The records below are to be retyped in full, without any alteration.
** Listed entries follows **
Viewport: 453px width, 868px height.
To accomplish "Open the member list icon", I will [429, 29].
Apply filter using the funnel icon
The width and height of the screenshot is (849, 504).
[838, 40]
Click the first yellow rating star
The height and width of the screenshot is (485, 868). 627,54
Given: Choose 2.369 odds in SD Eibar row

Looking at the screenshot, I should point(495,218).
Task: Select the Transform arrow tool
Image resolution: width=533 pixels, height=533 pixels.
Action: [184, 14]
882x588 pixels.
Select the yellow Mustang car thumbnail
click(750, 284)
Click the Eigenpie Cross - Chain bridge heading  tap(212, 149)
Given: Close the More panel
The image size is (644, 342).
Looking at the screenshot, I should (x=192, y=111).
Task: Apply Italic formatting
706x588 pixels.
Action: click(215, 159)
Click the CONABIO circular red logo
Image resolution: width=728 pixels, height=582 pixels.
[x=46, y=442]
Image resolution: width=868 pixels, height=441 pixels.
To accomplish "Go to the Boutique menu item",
** End of Listed entries **
**Exercise answer**:
Viewport: 453px width, 868px height.
To accomplish "Open the member list icon", I will [429, 29].
Apply filter using the funnel icon
The width and height of the screenshot is (849, 504).
[838, 40]
Click the first yellow rating star
The height and width of the screenshot is (485, 868). 627,54
Given: Choose 2.369 odds in SD Eibar row

Looking at the screenshot, I should point(495,218).
Task: Select the Transform arrow tool
Image resolution: width=533 pixels, height=533 pixels.
Action: [184, 14]
882x588 pixels.
Select the yellow Mustang car thumbnail
click(750, 284)
Click the Eigenpie Cross - Chain bridge heading  tap(212, 149)
Given: Close the More panel
The image size is (644, 342).
Looking at the screenshot, I should (x=192, y=111).
Task: Apply Italic formatting
706x588 pixels.
Action: click(215, 159)
Click the CONABIO circular red logo
Image resolution: width=728 pixels, height=582 pixels.
[x=46, y=442]
Image resolution: width=868 pixels, height=441 pixels.
To accomplish "Go to the Boutique menu item",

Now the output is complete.